Negli ultimi 25 anni, il mondo degli snack nella Grande Distribuzione Organizzata (GDO) italiana ha attraversato una profonda trasformazione.
Da un’offerta incentrata sui prodotti tradizionali e su logiche di prezzo, si è progressivamente passati a un mercato più segmentato, guidato da esigenze nutrizionali, scelte valoriali e nuove abitudini di consumo.
2000–2010: Il decennio del consolidamento e del brand power
All’inizio degli anni Duemila, il mercato italiano degli snack era dominato da multinazionali e grandi brand storici.
Le patatine in busta, i biscotti farciti, le merendine confezionate e le barrette al cioccolato erano i protagonisti indiscussi degli scaffali della GDO.
Era un chiaro dominio delle marche leader (Ferrero, San Carlo, Mulino Bianco, Nestlé), con un’innovazione limitata, ma focalizzata su nuovi gusti e formati.
Il marketing televisivo veniva utilizzato come principale leva di vendita, favorita da una crescita esponenziale del canale ipermercato, con assortimenti ampi e promozioni frequenti.
In questa fase, il consumatore medio era meno attento agli aspetti nutrizionali e ambientali: il prezzo e il gusto restavano i principali driver d’acquisto.
Tuttavia, si posero le basi per l’evoluzione futura, grazie all’introduzione di linee “light” o “senza zuccheri aggiunti” in risposta a una crescente, seppur iniziale, sensibilità verso la salute.
2010–2020: L’era del benessere e della frammentazione della domanda
Il decennio successivo ha segnato un netto cambio di paradigma.
A partire dal 2010, il consumatore italiano ha iniziato a sviluppare una maggiore consapevolezza alimentare, spinto da campagne pubbliche, influenze digitali e un accesso più ampio all’informazione.
Sono iniziati ad instaurarsi nuovi trend di consumo, tra i quali:
Snack “free from”: boom dei prodotti senza glutine, senza lattosio, senza zuccheri aggiunti.

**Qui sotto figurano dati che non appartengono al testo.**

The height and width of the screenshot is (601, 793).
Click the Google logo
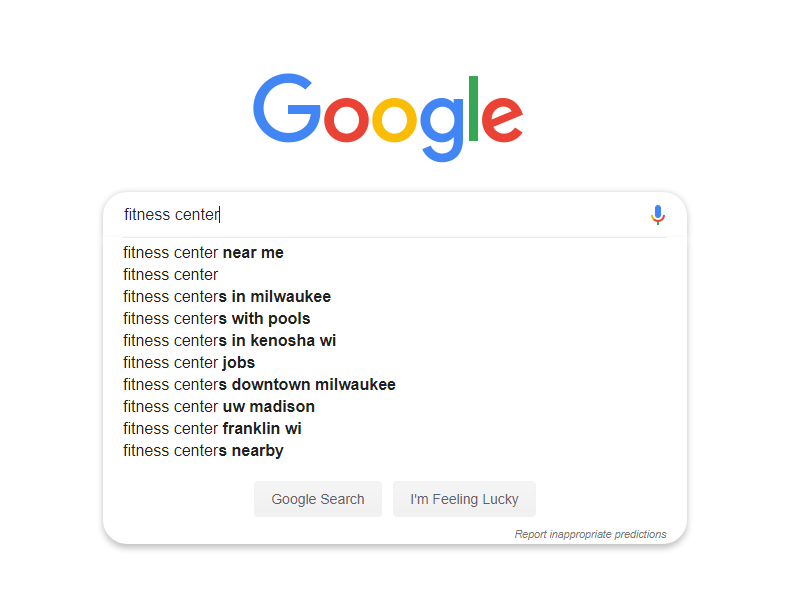pos(388,117)
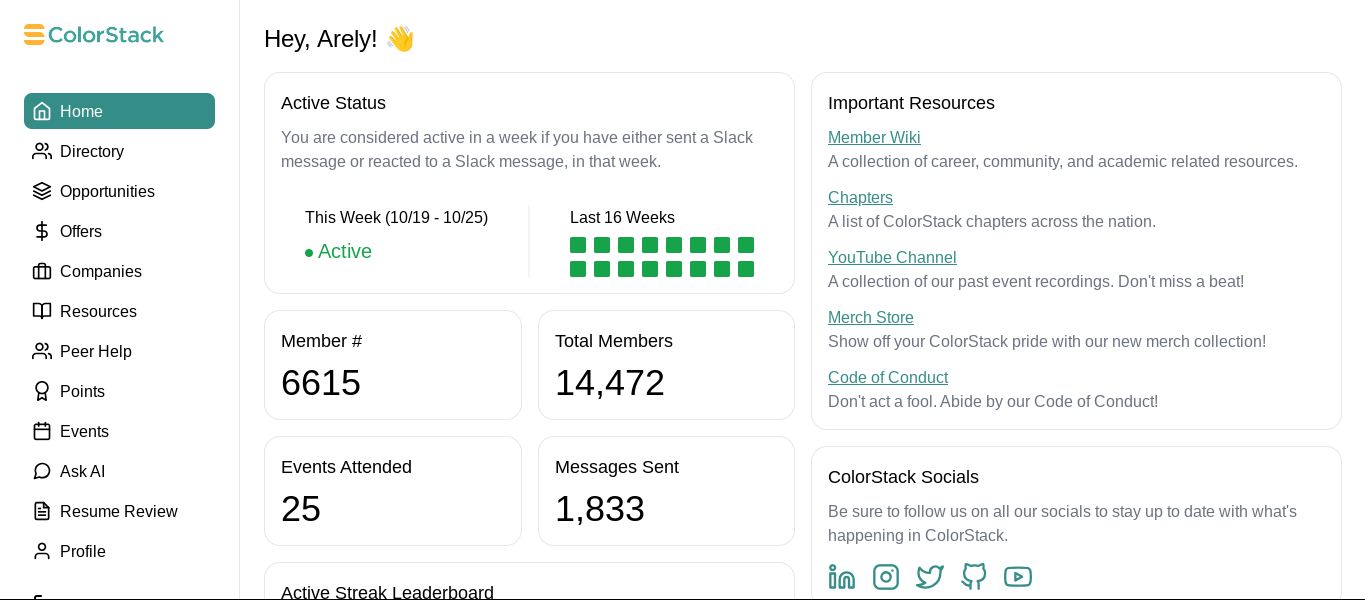This screenshot has height=600, width=1365.
Task: Visit GitHub via the cat icon
Action: click(x=973, y=577)
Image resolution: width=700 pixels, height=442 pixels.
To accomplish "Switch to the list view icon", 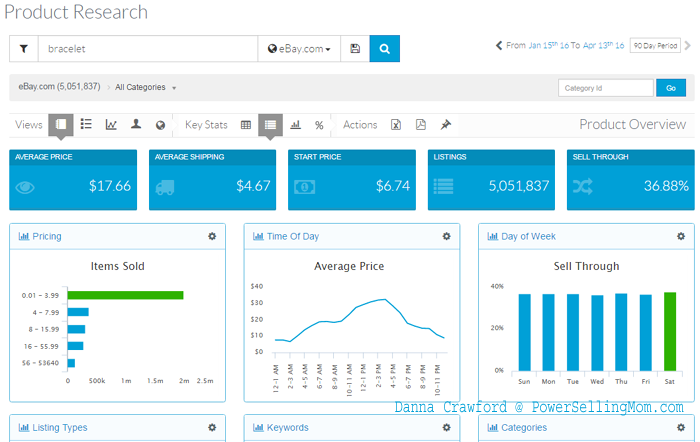I will 86,124.
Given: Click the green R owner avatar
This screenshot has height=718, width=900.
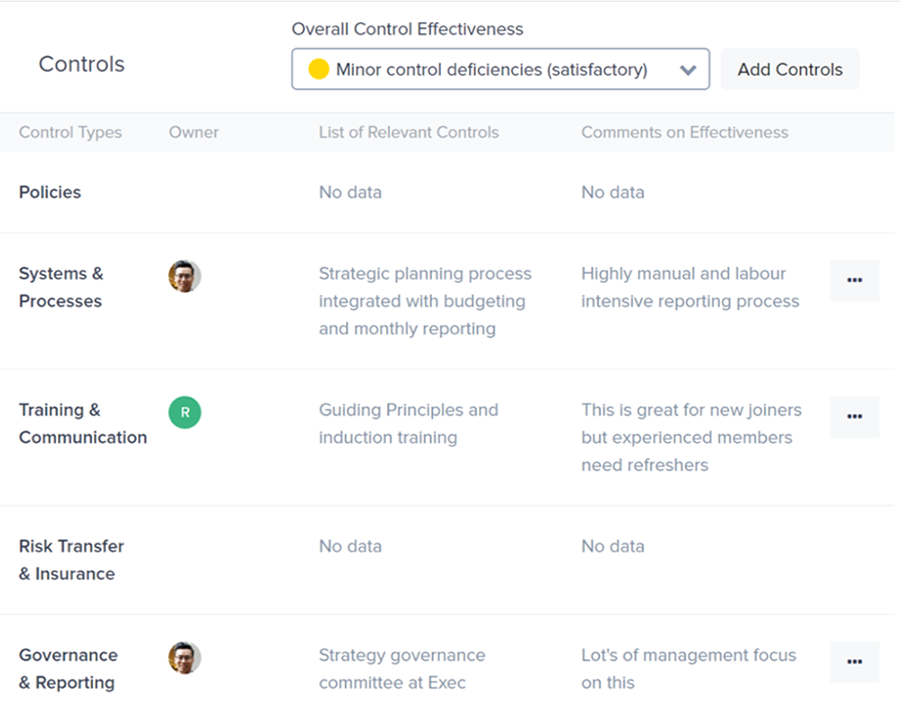Looking at the screenshot, I should pos(185,412).
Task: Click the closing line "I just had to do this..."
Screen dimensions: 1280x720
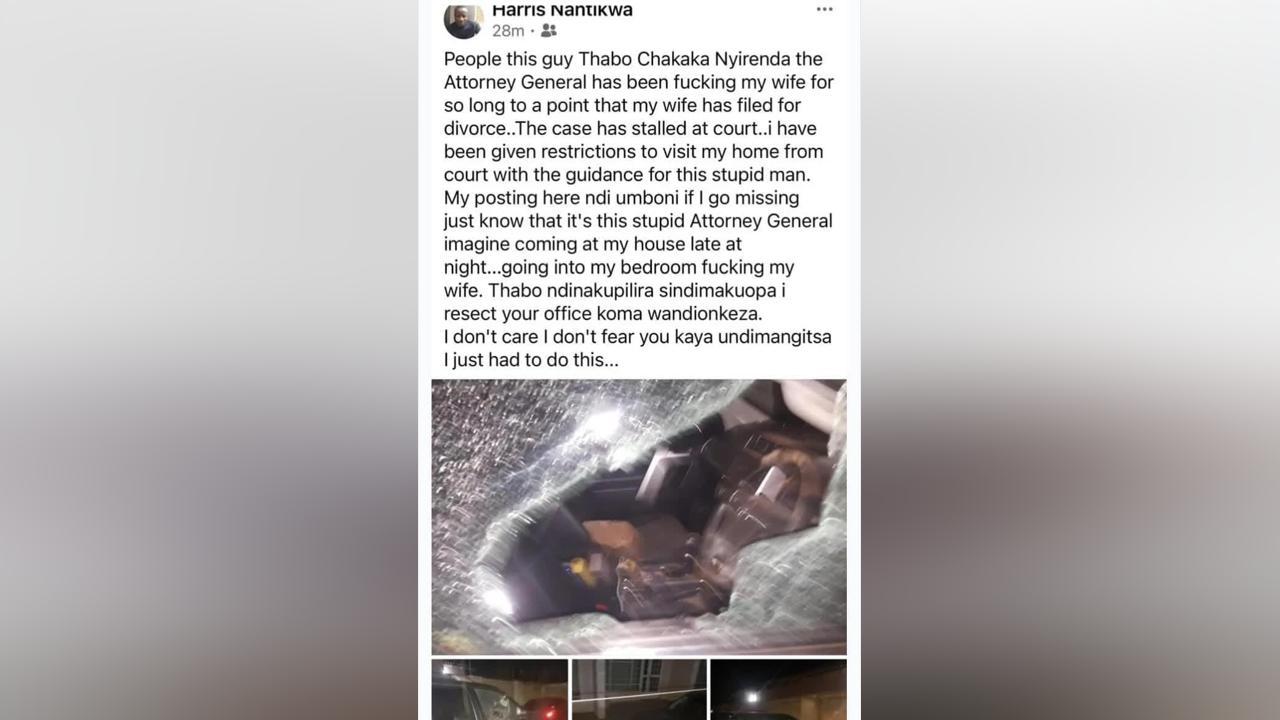Action: pyautogui.click(x=531, y=359)
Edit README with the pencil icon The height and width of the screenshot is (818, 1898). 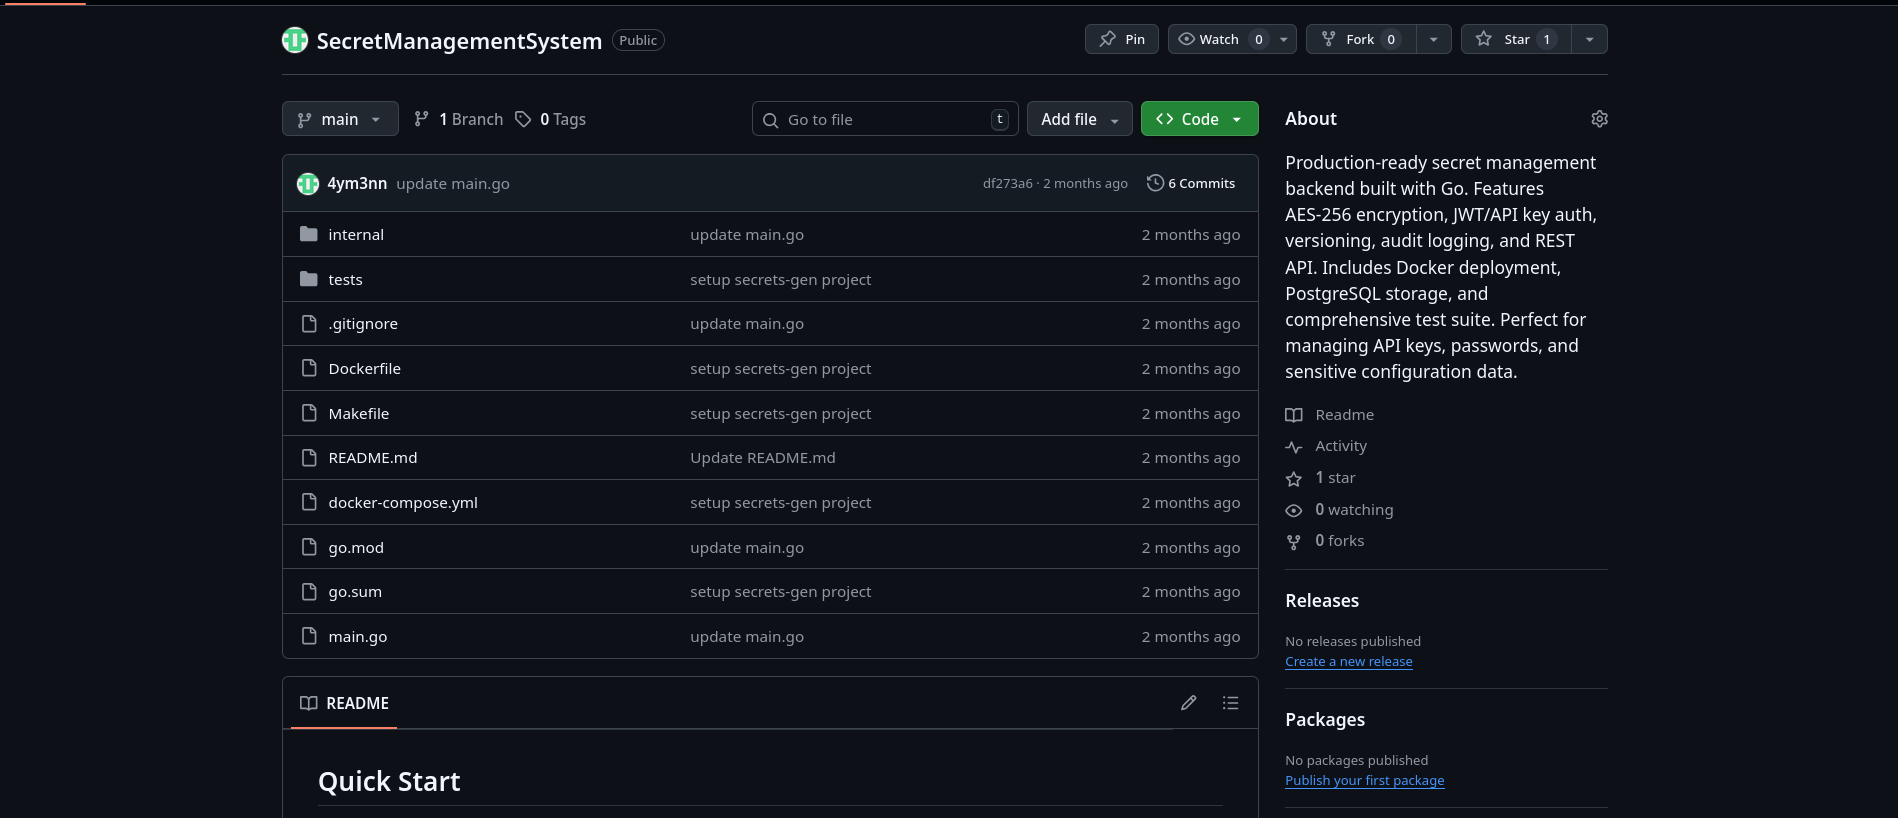tap(1188, 703)

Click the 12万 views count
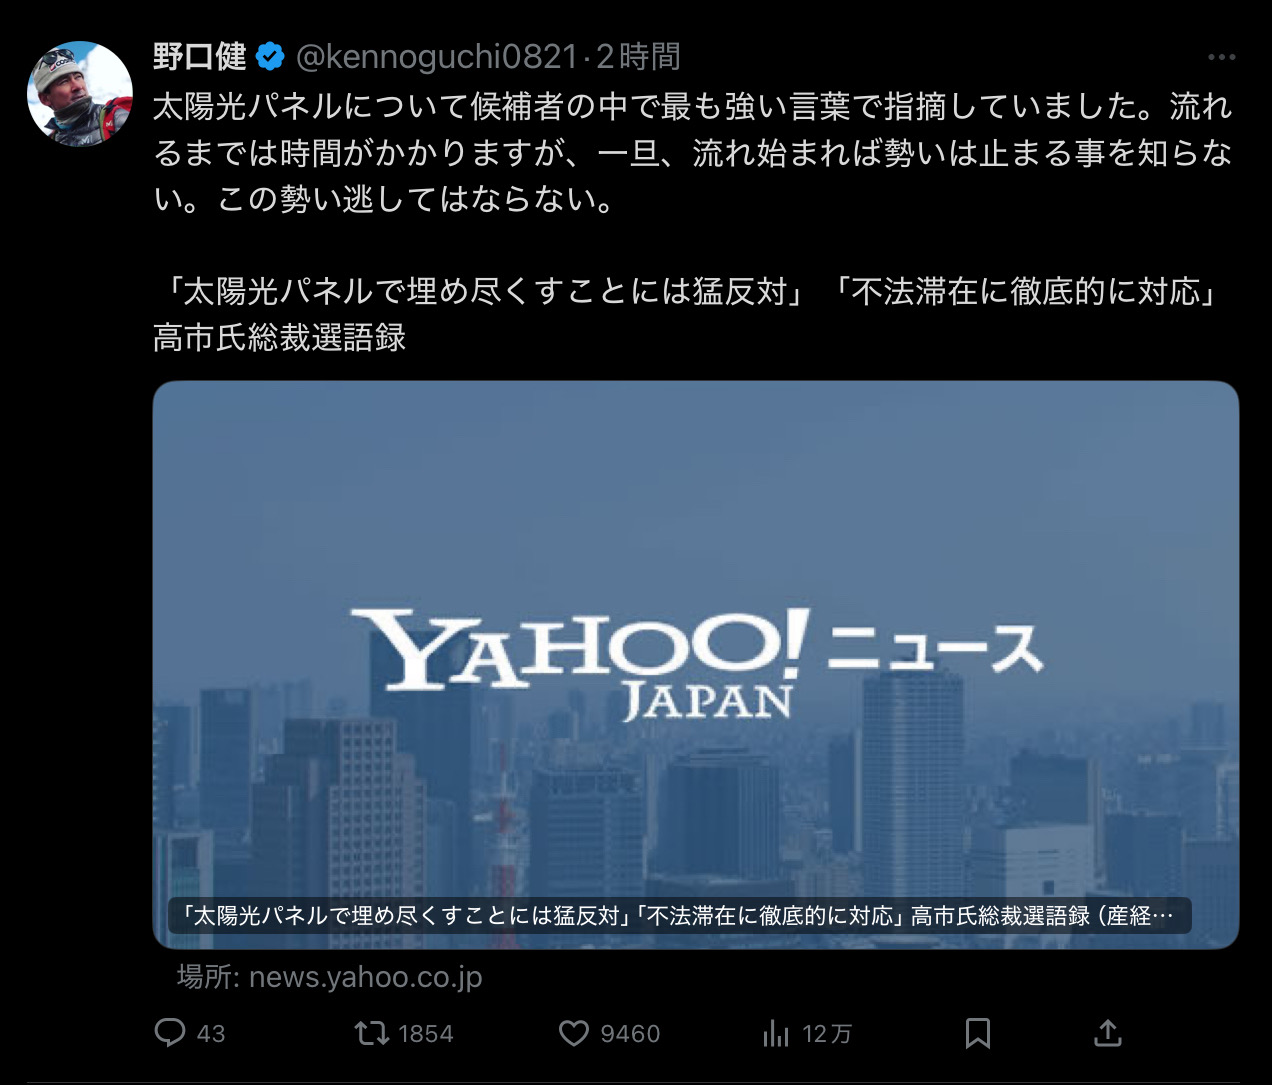click(827, 1034)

Protein e healthy snacks: crescita delle barrette proteiche, degli snack a base di frutta secca, semi, superfood e legumi.
Private label: aumento dell’offerta a marchio del distributore, spesso in chiave salutistica o bio.
La GDO ha risposto dunque con una maggiore segmentazione dell’assortimento, dedicando interi scaffali alle nuove nicchie salutistiche e ampliando l’offerta a marca privata con posizionamenti più accessibili.
Il packaging ha iniziato a veicolare messaggi salutistici (“fonte di fibre”, “senza olio di palma”, “biologico”), diventando uno strumento di comunicazione diretto con il consumatore.
2020–2025: Sostenibilità, tecnologia e nuovi modelli di consumo
L’ultimo quinquennio ha rappresentato un’ulteriore accelerazione nella trasformazione del comparto snack, spinta da tre forze principali: pandemia, sostenibilità ambientale e digitalizzazione del retail.
Sostenibilità ambientale: packaging compostabili, riduzione della plastica, certificazioni di filiera (es. Fairtrade, Rainforest Alliance).
Trasparenza e tracciabilità: crescente richiesta di informazioni su origine degli ingredienti, metodi produttivi e valori nutrizionali.
Digitalizzazione: crescita del canale e-commerce anche per il grocery, app per la spesa, promozioni digitali e recensioni online.
Nuove abitudini di consumo: aumento dello smart snacking (fuori pasto ma nutrizionalmente bilanciato), attenzione a prodotti funzionali (probiotici, adattogeni, proteine vegetali).
La GDO ha dovuto adattarsi non solo sul piano dell’assortimento, ma anche rivedendo le logiche espositive e integrando canali digitali.
L’omnicanalità è diventata centrale per mantenere la competitività, così come la valorizzazione dei prodotti locali e sostenibili, che rispondono sia alla domanda di trasparenza sia a logiche di prossimità e resilienza.
Il mercato degli snack nella GDO italiana si è dunque profondamente evoluto tra il 2000 e il 2025, passando da un’offerta standardizzata e guidata dal brand ad un panorama altamente diversificato, dove salute, sostenibilità e digitalizzazione giocano un ruolo centrale.
Le aziende che hanno saputo leggere in anticipo i segnali di cambiamento innovando in modo credibile, investendo sulla qualità percepita e adottando un approccio multicanale, sono oggi le più forti.
Allo stesso tempo, il ruolo della GDO si è evoluto da semplice distributore a curatore dell’esperienza di consumo, capace di anticipare i bisogni del cliente e guidarne le scelte.
Guardando al futuro, possiamo attenderci una crescente ibridazione tra prodotto, servizio e valore.
Il mercato è maturo, ma non statico, dunque le opportunità restano ampie a patto di continuare a innovare.